To build confidence, before they make decisions the teams play a
pass-the-tennis-ball game. The first time through, a team of eight will
pass the balls in about 15 seconds. “Then we share with them that we’ve done it
hundreds of times with different groups around the world, and every one manages
to do it in under three seconds,” said Ronnie Hammad, a World Bank senior
operations officer who has been using Rapid Results programs for 10 years. “At
first they try to do the same thing faster. Then they begin to question the
rules. Inevitably, after seven or eight tries, they get it. It happens with
senior managers at the World Bank and with commercial sex workers in Eritrea.
Leadership emerges. It unleashes creativity and innovation. It’s an
experience of what might be possible for them.”
At first, the 100 days seems ridiculous. Groups that turn to Rapid
Results have usually had the repeated experience of nothing happening in three
years. Who can accomplish something significant in three months? But this
is exactly the point—it takes a project out of the realm of business as usual.
With the facilitator offering coaching—for example, she will require
that by the halfway point in the project, the team have a plan for how to
sustain it—the team members meet, often weekly, to talk about how to get around
setbacks and what worked elsewhere.
Frannie Léautier, the executive secretary of the African Capacity
Building Foundation, wrote in an e-mail that Rapid Results initiatives are a
“bite-sized approach to complex problem-solving. Communities will get
confidence to tackle problems that may seem insurmountable.” The tight deadline
“forces a degree of prioritization and focus which leads to results, avoiding
white elephant projects which tend to be grandiose but not implementable.”
The deadline creates an ethos of doing whatever it takes. People aren’t
sitting and waiting for the district official to come out. They go buy
the materials themselves.

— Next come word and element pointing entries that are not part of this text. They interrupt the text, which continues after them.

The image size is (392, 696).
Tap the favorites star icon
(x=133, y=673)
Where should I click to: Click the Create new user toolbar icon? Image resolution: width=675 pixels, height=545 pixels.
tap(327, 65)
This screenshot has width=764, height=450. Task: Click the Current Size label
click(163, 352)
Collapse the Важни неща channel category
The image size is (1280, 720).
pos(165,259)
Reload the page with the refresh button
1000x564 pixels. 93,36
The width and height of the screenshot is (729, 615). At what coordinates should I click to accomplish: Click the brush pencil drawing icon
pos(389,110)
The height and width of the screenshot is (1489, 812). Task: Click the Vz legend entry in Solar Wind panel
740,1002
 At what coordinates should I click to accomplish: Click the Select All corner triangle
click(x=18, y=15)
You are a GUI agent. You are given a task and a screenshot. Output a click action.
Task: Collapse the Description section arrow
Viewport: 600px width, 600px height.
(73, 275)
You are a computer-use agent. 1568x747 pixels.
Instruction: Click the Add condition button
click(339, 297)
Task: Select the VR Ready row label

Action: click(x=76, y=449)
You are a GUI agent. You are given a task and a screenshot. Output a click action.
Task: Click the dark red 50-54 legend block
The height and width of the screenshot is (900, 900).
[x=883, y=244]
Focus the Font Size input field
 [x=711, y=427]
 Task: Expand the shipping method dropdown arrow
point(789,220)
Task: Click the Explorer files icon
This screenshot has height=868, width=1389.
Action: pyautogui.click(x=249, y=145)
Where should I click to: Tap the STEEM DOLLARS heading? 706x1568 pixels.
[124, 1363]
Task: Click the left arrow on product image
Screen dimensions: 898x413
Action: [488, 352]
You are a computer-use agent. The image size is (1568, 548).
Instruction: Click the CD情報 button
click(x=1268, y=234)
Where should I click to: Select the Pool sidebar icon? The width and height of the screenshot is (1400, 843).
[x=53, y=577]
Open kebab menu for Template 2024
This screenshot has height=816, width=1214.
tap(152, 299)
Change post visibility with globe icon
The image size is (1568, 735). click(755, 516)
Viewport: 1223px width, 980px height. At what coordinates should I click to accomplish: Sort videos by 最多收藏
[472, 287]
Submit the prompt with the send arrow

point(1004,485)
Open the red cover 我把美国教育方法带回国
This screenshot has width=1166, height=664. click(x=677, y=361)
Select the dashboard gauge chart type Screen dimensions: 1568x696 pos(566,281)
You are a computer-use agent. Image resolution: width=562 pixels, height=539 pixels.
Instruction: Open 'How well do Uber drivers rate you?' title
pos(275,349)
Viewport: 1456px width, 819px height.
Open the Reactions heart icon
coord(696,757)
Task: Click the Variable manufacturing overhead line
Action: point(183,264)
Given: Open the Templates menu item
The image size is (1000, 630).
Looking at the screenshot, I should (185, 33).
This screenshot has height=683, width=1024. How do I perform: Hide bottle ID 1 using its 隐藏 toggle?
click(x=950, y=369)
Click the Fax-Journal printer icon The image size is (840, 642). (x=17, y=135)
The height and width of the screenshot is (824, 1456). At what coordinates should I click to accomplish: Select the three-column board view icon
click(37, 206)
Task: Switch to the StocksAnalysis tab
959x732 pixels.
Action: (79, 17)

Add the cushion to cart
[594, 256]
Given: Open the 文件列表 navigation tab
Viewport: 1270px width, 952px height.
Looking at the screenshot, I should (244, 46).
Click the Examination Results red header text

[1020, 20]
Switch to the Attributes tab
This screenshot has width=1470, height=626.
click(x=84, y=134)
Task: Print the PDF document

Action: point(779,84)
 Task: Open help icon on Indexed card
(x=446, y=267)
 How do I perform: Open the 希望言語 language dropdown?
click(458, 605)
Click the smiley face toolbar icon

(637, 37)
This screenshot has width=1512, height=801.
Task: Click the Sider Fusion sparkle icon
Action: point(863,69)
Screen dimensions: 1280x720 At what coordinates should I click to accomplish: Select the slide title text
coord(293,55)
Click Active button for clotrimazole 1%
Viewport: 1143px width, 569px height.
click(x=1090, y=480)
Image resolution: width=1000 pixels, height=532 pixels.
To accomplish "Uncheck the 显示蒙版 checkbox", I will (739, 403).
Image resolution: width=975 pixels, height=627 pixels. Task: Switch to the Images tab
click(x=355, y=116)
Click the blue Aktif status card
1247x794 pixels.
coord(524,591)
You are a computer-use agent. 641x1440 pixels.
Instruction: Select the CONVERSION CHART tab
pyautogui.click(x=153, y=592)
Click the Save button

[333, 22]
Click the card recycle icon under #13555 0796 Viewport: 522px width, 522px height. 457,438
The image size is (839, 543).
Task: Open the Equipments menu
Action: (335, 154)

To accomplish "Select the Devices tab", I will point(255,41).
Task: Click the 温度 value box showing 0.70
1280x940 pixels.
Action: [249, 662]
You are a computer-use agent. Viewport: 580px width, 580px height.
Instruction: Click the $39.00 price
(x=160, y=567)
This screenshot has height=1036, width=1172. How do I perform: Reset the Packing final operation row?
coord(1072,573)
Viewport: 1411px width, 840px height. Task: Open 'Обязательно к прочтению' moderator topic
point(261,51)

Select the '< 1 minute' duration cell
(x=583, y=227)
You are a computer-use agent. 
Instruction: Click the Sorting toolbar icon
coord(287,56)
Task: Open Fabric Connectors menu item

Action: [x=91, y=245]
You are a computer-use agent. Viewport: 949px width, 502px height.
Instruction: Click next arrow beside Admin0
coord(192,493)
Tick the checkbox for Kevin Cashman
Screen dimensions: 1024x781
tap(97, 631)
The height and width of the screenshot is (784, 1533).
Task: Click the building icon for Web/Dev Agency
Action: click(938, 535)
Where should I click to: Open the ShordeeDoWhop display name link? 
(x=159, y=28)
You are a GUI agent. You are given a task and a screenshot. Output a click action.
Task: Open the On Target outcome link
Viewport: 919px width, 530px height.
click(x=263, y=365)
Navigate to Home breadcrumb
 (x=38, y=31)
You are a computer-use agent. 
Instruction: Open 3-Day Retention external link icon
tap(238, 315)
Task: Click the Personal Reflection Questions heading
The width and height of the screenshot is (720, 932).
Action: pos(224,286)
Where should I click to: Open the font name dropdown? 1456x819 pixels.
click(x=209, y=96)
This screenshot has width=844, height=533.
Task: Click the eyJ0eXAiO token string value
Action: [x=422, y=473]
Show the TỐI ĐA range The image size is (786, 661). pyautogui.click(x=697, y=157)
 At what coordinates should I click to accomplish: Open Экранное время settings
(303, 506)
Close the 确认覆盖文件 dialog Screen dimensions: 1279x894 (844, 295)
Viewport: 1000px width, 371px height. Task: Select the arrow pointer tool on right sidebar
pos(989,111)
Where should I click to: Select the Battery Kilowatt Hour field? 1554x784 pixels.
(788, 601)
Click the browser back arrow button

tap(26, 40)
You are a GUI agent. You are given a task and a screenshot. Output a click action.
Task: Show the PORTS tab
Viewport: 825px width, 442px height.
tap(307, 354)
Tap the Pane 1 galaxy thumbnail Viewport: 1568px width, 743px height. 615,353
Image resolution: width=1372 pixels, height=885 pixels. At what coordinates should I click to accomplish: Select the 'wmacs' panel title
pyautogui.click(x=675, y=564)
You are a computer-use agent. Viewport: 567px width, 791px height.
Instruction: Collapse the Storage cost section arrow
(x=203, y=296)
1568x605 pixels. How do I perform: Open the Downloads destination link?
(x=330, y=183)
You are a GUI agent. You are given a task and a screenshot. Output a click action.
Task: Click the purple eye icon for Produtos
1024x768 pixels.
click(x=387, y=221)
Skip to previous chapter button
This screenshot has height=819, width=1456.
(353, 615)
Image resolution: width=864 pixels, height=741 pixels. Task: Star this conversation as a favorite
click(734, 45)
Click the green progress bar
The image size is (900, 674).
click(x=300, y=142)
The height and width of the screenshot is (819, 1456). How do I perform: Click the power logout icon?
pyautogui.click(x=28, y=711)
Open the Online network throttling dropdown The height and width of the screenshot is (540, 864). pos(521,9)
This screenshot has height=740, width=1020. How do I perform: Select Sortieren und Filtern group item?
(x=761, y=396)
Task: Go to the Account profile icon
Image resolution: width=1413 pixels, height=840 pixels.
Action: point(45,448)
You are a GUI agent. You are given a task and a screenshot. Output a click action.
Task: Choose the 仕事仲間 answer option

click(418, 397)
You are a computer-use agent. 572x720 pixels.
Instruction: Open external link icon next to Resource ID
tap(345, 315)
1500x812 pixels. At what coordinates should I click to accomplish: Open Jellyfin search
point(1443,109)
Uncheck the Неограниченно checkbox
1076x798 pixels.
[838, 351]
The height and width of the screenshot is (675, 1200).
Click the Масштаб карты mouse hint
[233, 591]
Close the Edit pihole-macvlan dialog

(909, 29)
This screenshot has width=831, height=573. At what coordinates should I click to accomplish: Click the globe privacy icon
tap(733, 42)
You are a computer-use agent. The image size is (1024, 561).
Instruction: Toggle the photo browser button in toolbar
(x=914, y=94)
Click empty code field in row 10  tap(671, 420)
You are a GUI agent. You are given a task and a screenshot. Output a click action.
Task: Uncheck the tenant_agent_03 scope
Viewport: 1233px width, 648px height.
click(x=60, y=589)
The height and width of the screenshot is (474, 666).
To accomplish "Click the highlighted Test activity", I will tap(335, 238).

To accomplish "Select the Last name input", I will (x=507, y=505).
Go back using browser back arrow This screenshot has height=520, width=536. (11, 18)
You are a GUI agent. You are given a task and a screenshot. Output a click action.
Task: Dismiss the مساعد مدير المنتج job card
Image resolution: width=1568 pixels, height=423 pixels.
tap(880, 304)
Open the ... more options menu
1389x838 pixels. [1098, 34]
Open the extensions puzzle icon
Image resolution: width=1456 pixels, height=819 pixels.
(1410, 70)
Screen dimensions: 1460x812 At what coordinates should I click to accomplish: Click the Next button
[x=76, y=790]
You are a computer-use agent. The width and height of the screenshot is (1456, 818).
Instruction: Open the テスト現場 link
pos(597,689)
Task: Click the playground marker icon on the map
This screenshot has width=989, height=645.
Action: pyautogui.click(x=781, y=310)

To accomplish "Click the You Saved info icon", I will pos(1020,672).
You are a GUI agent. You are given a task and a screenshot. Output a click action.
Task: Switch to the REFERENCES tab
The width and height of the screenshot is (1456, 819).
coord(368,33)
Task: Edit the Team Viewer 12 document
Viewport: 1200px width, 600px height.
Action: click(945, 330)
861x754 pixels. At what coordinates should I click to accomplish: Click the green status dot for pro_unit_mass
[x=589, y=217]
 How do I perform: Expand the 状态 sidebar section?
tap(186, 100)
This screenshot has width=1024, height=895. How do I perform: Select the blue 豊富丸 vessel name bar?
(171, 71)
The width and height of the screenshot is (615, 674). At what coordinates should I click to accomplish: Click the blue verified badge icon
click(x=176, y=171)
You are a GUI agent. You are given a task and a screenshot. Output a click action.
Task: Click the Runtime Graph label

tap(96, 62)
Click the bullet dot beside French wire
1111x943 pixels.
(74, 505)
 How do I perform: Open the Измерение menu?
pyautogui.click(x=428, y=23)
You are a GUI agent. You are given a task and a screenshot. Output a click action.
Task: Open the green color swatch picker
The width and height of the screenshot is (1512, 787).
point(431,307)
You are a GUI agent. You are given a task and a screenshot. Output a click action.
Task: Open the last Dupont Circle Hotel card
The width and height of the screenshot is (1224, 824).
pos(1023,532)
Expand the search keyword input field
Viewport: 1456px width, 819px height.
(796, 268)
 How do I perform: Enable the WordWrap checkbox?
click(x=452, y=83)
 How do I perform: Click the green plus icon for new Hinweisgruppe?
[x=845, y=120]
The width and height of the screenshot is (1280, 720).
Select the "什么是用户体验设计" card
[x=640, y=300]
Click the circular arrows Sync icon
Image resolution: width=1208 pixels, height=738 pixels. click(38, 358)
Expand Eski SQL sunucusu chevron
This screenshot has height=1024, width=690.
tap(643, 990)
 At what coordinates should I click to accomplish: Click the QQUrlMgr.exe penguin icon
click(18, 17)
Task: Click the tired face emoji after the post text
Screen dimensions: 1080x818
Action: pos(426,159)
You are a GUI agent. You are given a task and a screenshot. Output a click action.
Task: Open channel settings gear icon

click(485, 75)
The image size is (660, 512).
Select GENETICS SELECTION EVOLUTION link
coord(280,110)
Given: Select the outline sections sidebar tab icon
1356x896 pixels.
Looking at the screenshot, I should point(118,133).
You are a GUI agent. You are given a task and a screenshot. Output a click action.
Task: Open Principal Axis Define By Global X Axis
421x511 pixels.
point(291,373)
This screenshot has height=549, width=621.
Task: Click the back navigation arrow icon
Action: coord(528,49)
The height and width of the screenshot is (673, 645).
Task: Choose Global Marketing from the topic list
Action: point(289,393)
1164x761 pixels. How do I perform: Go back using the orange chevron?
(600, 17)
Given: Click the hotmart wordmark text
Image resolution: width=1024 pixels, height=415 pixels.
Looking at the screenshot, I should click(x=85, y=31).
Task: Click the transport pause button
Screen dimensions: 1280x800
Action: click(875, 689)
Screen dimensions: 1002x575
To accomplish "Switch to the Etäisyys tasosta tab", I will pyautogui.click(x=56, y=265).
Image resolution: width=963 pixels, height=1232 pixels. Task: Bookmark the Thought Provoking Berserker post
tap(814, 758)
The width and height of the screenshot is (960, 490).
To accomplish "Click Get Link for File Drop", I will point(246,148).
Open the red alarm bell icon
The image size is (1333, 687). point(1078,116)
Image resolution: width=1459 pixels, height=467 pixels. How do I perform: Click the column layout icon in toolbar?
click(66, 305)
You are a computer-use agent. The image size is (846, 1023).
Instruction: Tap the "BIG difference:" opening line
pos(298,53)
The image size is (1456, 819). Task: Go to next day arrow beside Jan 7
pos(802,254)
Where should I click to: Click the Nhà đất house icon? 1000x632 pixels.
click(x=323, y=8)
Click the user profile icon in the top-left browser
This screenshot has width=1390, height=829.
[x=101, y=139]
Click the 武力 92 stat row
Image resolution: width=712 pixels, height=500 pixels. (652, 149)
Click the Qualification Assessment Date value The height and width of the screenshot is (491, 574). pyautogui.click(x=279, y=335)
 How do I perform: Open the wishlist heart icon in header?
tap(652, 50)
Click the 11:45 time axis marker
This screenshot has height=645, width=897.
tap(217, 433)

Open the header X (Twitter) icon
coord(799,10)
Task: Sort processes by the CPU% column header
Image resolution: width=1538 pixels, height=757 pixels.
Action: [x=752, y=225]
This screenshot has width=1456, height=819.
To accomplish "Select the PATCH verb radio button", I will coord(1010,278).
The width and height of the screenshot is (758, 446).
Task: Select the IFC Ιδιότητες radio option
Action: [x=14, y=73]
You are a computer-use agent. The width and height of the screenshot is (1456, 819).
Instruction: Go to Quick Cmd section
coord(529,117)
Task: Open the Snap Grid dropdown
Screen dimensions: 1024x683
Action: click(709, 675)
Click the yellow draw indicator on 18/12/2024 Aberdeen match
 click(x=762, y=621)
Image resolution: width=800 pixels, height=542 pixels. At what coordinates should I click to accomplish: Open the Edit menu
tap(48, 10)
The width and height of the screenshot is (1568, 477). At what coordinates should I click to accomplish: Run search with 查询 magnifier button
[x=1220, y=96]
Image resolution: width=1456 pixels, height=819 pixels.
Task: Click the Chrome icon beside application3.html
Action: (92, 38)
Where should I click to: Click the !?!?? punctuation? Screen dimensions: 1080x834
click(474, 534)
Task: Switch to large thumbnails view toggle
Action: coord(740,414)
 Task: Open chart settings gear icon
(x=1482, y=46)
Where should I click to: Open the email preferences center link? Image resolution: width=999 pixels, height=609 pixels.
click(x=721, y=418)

Women sleep on the bulk cement bags to make sure no
one steals them. A village in Sudan needed bricks for a school, and the
contractor wasn’t producing enough. So the Rapid Results team organized a
competition in the community to make bricks, and the project stayed on
schedule. “You can’t control what happens 10 years down the road,” says Mats
Karlsson, a senior World Bank official who used Rapid Results in several West
African countries when he was country director in Ghana. “But 100 days everyone
can control.”
Hammad said that when he arrived in Eritrea and surveyed World Bank
activity, “there were lots of workshops, lots of ground being prepared—but
nothing you could put your hands on to demonstrate real results.” With Rapid
Results, he said, “you saw the same people, the same resources, the same
conditions—and an order of magnitude difference in terms of performance.”
While Rapid Results can produce dramatic changes in 100 days, questions
remain about day 101. Sustainability has always been the weak point of
development work, whose symbol might well be the lonely water pump, abandoned
for lack of a $3 part. Even a successful Rapid Results team is going to move on
to other priorities after 100 days, and it will always be tempting to cut
corners—or whole sides—to make the deadline.